== DATASET EXTRACT ==
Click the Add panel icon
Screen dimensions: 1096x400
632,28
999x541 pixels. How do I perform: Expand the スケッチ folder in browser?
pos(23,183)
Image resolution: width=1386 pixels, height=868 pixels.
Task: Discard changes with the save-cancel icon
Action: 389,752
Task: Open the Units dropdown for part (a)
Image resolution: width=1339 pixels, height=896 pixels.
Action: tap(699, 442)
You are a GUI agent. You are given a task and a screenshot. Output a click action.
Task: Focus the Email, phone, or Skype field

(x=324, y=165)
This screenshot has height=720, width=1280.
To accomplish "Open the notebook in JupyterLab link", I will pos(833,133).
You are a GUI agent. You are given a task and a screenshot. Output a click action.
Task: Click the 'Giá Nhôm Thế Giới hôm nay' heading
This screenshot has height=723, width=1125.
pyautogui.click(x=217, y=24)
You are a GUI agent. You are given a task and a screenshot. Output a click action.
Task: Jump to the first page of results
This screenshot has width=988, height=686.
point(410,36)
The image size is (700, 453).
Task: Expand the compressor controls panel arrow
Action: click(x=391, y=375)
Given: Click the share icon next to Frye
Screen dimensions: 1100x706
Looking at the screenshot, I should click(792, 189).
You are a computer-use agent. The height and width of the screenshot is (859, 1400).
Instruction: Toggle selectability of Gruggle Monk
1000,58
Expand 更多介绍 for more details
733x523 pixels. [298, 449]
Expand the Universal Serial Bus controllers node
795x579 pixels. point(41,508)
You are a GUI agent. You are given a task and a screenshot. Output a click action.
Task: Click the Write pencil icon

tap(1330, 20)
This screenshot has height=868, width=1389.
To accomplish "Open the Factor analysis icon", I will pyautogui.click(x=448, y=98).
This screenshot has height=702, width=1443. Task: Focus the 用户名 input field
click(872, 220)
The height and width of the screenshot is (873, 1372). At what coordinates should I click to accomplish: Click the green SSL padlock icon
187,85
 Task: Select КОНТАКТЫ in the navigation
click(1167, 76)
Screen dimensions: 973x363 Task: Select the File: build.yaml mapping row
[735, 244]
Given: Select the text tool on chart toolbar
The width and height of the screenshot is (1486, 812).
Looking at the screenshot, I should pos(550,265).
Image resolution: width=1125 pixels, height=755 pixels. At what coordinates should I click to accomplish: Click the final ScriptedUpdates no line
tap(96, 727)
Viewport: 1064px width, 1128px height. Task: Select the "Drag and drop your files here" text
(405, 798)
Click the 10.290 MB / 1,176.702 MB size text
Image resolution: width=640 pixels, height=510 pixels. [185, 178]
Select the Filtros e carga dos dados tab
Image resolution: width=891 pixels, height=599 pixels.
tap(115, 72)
===
* [REQUEST]:
Print everything in the listing above from its first line down to the line containing "pyautogui.click(x=217, y=24)", with both ends included, reproducing each line exactly.

* [COMPLETE OUTPUT]:
Click the Add panel icon
Screen dimensions: 1096x400
632,28
999x541 pixels. How do I perform: Expand the スケッチ folder in browser?
pos(23,183)
Image resolution: width=1386 pixels, height=868 pixels.
Task: Discard changes with the save-cancel icon
Action: 389,752
Task: Open the Units dropdown for part (a)
Image resolution: width=1339 pixels, height=896 pixels.
Action: tap(699, 442)
You are a GUI agent. You are given a task and a screenshot. Output a click action.
Task: Focus the Email, phone, or Skype field

(x=324, y=165)
This screenshot has height=720, width=1280.
To accomplish "Open the notebook in JupyterLab link", I will pos(833,133).
You are a GUI agent. You are given a task and a screenshot. Output a click action.
Task: Click the 'Giá Nhôm Thế Giới hôm nay' heading
This screenshot has height=723, width=1125.
pyautogui.click(x=217, y=24)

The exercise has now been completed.